On Tuesday, Evergrande said that investors holding equity stakes worth about 86.3 billion yuan ($12.7 billion) agreed to keep their shares and not require the company to buy them out. That group represents the majority of the 130 billion yuan in shares held by strategic investors in its Hengda Real Estate unit, who could demand repayment in January under certain conditions. Evergrande is also in talks with the remaining investors on similar deals. The developer has finished negotiations with investors holding 15.5 billion yuan of equity interests, who are seeking further approvals. Talks with investors holding the remaining 28.2 billion yuan are ongoing.
The deal buys crucial time for Evergrande to rein in a complex web of liabilities that some analysts have said makes the property behemoth too big to fail.
“The agreement solves the core issue of Evergrande, which is liquidity concern,” said Raymond Cheng, a property analyst at CGS-CIMB Securities. It's also known as "kicking the can."
As reported last week, as part of an agreement Evergrande struck with some of its largest investors, the company raised about 130 billion yuan ($19bn) by selling shares in its subsidiary Hengda Real Estate which it hoped to float on the Shenzhen’s stock exchange through a merger with an already listed company; Evergrande would need to repay investors if failed to win approval for a backdoor listing on the Shenzhen stock exchange by Jan. 31.
Evergrande owes $88 billion to banks, shadow lenders and individual investors across China and has borrowed $35 billion from bondholders around the world. More than 2 million homebuyers have given the company down payments on yet-to-be-completed properties.
Relief after Evergrande’s announcement late Tuesday in Hong Kong helped send the company’s dollar bonds surging, although at 80 cents on the dollar it was still trading slightly lower than before investor angst exploded to the fore on Thursday.
Last week’s losses came after reports that Evergrande had warned provincial officials of a liquidity squeeze, citing its obligation to return money to some strategic investors if it failed to win approval for a backdoor listing of its main real estate assets in China by Jan. 31. While Evergrande dismissed the reports as based on rumors and “fabricated” documents, the news contributed to a selloff in high-yield bonds across Asia and prompted several Chinese banks to hold emergency meetings to assess their exposure.

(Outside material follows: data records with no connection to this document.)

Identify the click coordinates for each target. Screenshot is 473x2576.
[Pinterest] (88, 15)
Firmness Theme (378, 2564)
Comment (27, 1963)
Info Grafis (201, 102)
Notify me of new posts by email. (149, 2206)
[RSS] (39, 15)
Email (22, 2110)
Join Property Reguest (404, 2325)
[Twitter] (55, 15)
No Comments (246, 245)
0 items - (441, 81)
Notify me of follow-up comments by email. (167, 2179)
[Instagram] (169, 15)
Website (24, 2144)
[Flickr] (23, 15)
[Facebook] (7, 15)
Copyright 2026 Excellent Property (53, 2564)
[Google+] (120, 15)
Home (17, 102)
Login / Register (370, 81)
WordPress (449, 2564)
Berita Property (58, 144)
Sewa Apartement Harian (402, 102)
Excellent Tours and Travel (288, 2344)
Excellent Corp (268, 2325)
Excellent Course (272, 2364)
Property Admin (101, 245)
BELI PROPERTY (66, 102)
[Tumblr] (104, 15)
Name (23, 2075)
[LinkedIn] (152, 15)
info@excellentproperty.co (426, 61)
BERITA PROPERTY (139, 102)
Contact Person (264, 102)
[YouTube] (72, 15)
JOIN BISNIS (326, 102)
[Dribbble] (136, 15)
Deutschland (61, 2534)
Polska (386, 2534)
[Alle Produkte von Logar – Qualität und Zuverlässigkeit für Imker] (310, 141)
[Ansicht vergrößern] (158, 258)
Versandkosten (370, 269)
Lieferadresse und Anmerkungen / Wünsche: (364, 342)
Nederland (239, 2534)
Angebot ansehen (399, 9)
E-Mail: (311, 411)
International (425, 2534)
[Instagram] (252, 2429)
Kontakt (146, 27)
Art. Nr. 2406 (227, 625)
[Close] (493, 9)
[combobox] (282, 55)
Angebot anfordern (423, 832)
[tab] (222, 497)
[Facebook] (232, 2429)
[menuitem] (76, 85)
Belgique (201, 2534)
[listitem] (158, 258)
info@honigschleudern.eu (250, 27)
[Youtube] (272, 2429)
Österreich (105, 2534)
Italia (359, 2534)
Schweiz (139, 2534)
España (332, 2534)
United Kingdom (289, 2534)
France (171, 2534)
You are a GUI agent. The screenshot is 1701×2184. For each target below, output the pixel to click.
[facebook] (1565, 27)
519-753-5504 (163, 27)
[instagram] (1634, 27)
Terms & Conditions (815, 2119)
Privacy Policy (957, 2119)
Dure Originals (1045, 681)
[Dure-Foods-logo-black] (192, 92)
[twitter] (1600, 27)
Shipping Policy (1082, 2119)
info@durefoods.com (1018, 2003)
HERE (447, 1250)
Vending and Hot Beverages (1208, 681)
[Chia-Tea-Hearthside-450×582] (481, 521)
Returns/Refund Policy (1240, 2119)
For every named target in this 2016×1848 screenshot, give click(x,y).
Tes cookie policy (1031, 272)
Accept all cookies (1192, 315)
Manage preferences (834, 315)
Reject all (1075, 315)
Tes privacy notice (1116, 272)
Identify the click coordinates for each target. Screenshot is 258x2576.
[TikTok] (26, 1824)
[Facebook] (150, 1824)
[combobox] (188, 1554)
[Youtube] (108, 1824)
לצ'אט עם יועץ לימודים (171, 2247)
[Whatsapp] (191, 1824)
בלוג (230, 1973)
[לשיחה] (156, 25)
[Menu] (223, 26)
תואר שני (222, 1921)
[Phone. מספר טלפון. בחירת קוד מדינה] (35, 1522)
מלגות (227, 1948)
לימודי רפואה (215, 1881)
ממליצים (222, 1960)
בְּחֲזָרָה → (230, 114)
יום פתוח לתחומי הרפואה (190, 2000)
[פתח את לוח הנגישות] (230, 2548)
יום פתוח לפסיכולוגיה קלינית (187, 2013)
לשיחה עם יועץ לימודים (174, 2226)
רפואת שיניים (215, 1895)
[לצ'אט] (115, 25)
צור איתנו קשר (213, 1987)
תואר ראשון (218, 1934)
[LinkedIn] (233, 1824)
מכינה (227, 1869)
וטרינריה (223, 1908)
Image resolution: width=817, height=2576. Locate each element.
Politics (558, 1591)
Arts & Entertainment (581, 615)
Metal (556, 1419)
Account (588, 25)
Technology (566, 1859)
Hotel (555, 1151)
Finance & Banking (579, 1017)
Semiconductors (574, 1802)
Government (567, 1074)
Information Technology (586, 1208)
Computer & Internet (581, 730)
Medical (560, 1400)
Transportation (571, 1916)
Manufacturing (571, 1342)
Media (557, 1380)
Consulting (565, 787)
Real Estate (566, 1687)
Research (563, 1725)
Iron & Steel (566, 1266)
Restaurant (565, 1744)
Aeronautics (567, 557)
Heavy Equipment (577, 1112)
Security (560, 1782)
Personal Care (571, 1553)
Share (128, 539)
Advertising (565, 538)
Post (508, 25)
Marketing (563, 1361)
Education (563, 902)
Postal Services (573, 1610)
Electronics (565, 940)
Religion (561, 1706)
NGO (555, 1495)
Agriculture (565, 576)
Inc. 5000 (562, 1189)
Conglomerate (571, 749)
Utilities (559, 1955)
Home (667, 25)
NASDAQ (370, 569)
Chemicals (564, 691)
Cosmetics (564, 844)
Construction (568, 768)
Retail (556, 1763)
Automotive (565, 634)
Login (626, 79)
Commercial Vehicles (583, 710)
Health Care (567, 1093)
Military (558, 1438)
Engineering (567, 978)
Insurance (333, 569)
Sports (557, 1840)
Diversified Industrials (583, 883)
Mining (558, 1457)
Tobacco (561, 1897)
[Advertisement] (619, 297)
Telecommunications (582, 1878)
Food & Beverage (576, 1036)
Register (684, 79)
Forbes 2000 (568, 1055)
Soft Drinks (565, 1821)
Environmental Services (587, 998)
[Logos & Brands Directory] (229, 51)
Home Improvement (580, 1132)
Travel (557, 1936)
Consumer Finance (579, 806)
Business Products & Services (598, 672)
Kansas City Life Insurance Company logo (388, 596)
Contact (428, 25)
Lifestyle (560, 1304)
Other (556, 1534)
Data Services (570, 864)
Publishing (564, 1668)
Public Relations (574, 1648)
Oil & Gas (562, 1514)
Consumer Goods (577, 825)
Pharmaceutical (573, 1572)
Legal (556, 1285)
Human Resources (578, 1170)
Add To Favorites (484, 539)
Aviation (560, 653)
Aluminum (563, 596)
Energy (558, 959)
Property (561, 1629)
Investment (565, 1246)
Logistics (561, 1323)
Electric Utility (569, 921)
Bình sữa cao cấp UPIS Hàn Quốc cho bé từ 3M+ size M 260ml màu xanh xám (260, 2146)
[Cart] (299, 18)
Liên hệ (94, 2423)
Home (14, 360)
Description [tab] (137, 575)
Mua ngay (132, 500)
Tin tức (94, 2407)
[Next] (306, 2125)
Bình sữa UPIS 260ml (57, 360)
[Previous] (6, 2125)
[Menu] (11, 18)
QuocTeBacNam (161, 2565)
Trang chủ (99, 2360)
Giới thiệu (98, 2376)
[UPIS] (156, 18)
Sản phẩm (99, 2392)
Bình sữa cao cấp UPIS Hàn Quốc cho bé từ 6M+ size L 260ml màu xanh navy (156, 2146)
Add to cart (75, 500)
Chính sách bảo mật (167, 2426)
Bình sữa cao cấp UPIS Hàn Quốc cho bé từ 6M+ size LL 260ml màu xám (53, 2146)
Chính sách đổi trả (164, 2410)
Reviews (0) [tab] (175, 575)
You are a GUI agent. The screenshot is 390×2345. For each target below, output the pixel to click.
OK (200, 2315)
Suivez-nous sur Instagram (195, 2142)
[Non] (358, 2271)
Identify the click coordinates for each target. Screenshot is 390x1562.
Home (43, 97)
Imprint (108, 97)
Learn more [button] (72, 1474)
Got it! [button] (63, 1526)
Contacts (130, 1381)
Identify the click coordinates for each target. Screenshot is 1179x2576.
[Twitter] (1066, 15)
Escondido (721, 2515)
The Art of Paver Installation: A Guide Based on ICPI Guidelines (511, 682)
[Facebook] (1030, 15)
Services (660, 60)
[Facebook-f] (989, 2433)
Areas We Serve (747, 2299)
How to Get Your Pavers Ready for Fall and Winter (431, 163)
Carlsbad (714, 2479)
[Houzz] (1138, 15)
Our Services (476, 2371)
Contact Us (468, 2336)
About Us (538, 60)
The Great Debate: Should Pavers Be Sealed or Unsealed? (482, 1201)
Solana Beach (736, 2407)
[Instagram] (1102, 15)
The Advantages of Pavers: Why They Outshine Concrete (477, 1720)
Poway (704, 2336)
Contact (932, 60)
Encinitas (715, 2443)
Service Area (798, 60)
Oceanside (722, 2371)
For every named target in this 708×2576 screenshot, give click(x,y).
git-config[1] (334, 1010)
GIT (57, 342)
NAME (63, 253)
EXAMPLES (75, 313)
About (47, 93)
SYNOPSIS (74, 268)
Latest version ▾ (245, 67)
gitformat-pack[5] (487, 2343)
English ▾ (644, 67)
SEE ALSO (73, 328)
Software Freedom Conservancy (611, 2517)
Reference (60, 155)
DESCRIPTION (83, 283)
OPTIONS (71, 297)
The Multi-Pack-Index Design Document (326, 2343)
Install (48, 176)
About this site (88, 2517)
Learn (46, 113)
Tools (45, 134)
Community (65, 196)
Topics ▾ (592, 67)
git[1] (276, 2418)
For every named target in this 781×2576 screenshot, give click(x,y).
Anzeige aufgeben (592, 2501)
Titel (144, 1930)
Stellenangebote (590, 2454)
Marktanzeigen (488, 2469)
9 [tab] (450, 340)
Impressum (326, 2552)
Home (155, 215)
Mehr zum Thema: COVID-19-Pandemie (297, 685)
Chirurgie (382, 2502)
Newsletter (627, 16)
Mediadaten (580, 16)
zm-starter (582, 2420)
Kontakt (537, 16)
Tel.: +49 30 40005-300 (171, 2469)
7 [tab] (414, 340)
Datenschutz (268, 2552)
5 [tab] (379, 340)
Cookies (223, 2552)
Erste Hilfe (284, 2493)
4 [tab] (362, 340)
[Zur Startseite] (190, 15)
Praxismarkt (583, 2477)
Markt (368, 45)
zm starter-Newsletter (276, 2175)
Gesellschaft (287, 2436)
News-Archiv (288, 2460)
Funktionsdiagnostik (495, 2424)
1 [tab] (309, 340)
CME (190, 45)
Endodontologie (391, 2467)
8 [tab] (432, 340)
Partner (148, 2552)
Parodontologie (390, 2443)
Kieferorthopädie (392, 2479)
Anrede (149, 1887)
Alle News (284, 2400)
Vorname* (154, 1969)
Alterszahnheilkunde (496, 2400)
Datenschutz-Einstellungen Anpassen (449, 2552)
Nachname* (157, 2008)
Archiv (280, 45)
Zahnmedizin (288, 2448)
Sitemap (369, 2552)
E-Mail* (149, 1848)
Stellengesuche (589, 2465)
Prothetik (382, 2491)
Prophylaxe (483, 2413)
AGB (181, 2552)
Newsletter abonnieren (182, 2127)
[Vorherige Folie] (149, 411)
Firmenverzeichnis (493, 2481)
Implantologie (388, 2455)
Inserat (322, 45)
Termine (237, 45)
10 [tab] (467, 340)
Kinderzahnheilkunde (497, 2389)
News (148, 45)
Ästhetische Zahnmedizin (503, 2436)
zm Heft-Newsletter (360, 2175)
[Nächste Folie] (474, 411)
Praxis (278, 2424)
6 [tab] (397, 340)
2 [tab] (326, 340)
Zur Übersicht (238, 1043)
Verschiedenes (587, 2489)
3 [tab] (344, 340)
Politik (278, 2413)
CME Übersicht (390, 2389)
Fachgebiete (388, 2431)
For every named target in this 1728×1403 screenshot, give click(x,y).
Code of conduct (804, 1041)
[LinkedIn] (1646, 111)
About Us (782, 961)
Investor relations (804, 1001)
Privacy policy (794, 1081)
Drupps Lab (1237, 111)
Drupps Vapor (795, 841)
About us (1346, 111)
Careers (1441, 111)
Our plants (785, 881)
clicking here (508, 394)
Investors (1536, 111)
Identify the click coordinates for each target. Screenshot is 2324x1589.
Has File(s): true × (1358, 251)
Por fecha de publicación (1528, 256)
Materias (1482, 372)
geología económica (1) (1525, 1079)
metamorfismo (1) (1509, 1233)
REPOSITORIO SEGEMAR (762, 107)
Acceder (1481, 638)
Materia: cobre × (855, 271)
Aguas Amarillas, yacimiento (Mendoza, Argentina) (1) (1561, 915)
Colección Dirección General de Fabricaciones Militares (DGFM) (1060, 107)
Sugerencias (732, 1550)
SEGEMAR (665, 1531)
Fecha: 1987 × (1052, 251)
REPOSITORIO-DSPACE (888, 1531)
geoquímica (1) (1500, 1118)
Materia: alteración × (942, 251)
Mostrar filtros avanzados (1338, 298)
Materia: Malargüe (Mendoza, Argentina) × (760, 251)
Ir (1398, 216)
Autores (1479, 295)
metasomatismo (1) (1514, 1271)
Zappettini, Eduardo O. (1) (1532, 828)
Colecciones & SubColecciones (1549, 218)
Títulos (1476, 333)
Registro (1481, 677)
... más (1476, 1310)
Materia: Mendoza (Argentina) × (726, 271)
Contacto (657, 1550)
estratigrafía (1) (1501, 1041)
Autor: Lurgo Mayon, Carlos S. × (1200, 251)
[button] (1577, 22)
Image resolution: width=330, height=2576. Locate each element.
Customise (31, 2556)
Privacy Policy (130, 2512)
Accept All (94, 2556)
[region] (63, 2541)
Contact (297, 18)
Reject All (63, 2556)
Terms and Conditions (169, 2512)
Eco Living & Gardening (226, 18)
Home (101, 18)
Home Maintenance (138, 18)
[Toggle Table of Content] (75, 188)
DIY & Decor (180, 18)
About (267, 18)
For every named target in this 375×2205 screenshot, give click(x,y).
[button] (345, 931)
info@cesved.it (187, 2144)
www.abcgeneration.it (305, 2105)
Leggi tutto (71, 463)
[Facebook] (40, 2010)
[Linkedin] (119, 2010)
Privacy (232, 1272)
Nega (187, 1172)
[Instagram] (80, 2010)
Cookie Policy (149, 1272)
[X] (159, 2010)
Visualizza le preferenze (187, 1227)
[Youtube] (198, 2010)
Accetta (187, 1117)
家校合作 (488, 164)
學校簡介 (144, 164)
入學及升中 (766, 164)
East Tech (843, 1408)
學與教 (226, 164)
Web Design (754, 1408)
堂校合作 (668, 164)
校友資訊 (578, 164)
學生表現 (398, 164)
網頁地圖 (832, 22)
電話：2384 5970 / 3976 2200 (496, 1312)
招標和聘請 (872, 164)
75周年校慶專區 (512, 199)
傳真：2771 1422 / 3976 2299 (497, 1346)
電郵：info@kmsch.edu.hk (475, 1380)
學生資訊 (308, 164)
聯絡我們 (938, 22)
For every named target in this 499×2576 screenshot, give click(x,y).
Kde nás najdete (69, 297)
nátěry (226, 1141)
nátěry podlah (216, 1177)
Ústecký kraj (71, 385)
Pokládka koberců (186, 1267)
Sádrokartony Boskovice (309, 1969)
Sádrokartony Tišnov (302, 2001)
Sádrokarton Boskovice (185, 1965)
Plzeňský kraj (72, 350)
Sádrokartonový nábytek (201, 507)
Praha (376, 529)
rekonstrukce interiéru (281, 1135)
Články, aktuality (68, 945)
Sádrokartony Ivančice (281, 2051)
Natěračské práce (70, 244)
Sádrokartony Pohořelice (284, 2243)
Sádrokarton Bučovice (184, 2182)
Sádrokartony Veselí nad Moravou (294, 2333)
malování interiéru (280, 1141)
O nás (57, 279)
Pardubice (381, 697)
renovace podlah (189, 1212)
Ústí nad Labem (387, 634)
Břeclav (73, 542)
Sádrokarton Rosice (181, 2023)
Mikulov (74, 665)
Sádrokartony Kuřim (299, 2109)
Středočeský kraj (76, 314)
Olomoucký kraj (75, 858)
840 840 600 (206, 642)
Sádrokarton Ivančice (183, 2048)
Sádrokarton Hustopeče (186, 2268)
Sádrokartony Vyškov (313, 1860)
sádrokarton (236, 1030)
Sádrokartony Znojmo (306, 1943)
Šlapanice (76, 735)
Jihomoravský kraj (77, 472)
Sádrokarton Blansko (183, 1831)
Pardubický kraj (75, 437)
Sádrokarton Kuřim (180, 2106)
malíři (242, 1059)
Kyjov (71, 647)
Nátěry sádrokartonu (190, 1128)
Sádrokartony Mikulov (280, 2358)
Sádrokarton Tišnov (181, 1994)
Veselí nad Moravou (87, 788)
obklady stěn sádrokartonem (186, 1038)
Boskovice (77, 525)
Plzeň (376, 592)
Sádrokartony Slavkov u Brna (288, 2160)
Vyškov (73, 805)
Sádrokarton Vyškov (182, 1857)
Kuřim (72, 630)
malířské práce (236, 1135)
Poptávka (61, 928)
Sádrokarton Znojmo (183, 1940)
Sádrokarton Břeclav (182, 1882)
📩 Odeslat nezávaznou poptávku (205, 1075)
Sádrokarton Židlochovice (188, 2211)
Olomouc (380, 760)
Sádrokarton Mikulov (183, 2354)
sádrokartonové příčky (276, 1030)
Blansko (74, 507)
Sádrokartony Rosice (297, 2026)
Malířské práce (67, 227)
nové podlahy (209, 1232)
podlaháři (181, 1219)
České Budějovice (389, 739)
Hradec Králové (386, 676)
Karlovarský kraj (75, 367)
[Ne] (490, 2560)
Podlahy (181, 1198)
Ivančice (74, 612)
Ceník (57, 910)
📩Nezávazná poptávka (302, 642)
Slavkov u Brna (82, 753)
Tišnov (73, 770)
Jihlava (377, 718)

While it was unclear if China’s authorities played any role in the agreement, China’s cabinet and its financial stability committee, chaired by Vice Premier Liu He, have discussed risks posed by Evergrande without making any decisions on whether to intervene, Bloomberg reported citing people familiar with the matter said before Evergrande’s announcement.
Had the company failed to reach an agreement with investors, Chinese regulators were considering options to support the developer, such as directing state-owned companies to take stakes in Evergrande or giving the company a green light for its proposed listing of an electric-vehicle unit in China, Bloomberg added, confirming just how "systemic" the company is to Beijing and the local economy.
In the end, those pragmatists who were confident that China would not allow the company to fail were proven right. Indeed, speculation that authorities would bail out the company solve any liquidity problems is one reason why its shares and bonds rallied even before Tuesday’s announcement.
The amusing irony is that even though China’s government has long threatened it would allow critical companies to fail, it boldly continues its long history of bailing out systemically important companies to maintain financial stability. While policy makers have in recent years sought to instill more market discipline and reduce moral hazard, the economic shock caused by the Covid-19 pandemic has refocused their attention on stability.